El debate político dentro de México no ha integrado la trascendencia de esta realidad. En lugar de apreciar las enormes ventajas que representa el TLC, los partidos políticos en México se han dedicado a intentar acrecentar su presencia política -y su potencial de ganar las próximas elecciones- desacreditando a la política económica en general y al TLC en particular. Esto ha creado la absurda paradoja de que en México hay la propensión a desechar un tratado que todos los demás países del continente morirían por lograr.

 

Por su parte, los productores mexicanos, que encuentran cada vez más y mejores maneras de explotar los beneficios implícitos en el TLC, han comenzado a invertir y a desarrollar productos y servicios pensando en el largo plazo. En un país donde, históricamente, todo se ha planeado en términos sexenales, este cambio constituye una transformación radical. Lo que es más, representa la mayor justificación -y éxito- del  Tratado mismo, pues finalmente se ha logrado disminuir la excesiva politización de las decisiones económicas (y, por lo tanto, todo lo relativo a la creación de empleos y riqueza). Por donde se le vea, el TLC ha sido un éxito rotundo.

 

Estas circunstancias han hecho que México esté interesado en el Area de Libre Comercio de las Américas (ALCA), pero no demasiado. El éxito de largo plazo del ALCA sin duda ampliará las oportunidades de desarrollo y crecimiento de la economía mexicana. Sin embargo, las ventajas inherentes que tiene la economía mexicana en virtud del TLC son tan grandes -y los problemas internos a ser superados tan enormes- que el atractivo de ver concluido un tratado continental en el corto plazo, inevitablemente, no es extraordinario. Parece evidente que el gobierno mexicano negociará de buena fe, pero no ve en ese tratado las ventajas y oportunidades que existen en el TLC o que ofrece una negociación comercial con la Unión Europea, donde la competencia con los productos brasileños y sudamericanos en general es ya de por sí aguda.

 

Pero, en adición a las ventajas o desventajas que cada país pudiese percibir de la creación del ALCA, se encuentran problemas técnicos fundamentales. El Mercosur es un acuerdo comercial que se caracteriza por no tener mayores reglas que gobiernen su funcionamiento.
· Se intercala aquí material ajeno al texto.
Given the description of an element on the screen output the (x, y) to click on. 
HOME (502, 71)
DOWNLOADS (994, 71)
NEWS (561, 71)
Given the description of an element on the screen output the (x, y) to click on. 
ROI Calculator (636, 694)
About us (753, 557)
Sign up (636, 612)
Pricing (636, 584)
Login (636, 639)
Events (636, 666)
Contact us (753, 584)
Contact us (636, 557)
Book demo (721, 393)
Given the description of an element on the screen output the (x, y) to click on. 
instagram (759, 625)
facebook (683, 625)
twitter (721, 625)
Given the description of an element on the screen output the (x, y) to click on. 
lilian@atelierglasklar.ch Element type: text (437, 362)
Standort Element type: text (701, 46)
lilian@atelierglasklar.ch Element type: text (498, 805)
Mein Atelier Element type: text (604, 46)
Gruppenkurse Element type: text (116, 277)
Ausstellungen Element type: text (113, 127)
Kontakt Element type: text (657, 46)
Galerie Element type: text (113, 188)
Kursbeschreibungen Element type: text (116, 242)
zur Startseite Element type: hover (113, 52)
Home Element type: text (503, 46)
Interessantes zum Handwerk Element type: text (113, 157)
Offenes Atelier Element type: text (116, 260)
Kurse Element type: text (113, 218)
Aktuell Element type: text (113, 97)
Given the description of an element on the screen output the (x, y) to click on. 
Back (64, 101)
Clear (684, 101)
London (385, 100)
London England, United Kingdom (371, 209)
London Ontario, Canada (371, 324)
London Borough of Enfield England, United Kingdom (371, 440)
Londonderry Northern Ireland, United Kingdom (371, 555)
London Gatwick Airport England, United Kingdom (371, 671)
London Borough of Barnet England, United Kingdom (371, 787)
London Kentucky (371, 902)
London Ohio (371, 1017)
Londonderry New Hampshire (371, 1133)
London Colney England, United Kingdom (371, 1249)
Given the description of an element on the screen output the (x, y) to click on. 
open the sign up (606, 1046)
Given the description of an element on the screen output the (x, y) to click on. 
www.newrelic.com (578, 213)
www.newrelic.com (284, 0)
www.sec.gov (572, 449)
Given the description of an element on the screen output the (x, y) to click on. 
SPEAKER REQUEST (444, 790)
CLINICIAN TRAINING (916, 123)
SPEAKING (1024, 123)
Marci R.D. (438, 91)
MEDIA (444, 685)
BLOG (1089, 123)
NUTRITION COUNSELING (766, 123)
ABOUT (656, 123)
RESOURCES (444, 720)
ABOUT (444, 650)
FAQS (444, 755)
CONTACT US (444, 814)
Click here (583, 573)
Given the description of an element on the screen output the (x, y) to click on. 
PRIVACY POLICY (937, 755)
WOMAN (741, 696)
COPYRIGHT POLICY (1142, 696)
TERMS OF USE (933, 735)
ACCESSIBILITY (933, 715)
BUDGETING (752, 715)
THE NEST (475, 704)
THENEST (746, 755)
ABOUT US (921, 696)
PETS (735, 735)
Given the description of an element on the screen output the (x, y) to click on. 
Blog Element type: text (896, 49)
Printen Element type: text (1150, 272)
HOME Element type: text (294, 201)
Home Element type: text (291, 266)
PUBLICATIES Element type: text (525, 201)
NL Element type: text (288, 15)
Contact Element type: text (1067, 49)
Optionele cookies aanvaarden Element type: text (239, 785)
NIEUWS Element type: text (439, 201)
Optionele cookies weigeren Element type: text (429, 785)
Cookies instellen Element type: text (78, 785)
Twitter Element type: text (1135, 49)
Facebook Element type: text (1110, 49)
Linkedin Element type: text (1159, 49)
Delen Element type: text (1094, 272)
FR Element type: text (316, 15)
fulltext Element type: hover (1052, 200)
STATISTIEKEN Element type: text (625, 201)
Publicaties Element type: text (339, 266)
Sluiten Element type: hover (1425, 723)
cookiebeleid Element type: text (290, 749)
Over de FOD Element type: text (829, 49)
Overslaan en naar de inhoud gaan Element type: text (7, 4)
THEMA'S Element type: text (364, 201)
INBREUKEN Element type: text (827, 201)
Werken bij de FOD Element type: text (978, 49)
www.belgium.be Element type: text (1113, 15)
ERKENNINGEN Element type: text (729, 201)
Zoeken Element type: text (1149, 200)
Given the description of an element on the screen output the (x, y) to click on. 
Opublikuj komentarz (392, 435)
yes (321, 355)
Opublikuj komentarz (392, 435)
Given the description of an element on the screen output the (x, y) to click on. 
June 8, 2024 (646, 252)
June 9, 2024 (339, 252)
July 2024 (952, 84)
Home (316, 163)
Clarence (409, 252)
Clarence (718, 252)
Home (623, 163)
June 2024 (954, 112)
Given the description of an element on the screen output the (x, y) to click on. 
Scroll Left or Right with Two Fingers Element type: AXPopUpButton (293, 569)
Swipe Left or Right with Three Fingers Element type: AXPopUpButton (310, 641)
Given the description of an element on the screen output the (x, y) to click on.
No existen definiciones sobre el origen de los productos, ni existen mecanismos de resolución de controversias; no contiene apartados relativos a la inversión extranjera, ni protege a los países miembros de los avatares de la política comercial de cada país, como ocurrió cuando Brasil decidió reducir las importaciones de automóviles, hace un par de años. Comparado con el Mercosur, el TLC es casi el sueño de un abogado, toda vez que es difícil imaginar algo que no esté integrado en ese documento. Pero no hay duda que el ALCA va a ser idéntico en naturaleza al TLC y no al Mercosur. Para México ésta es una gran noticia pues, para entonces, confiadamente, el dífícil ajuste habrá quedado atrás.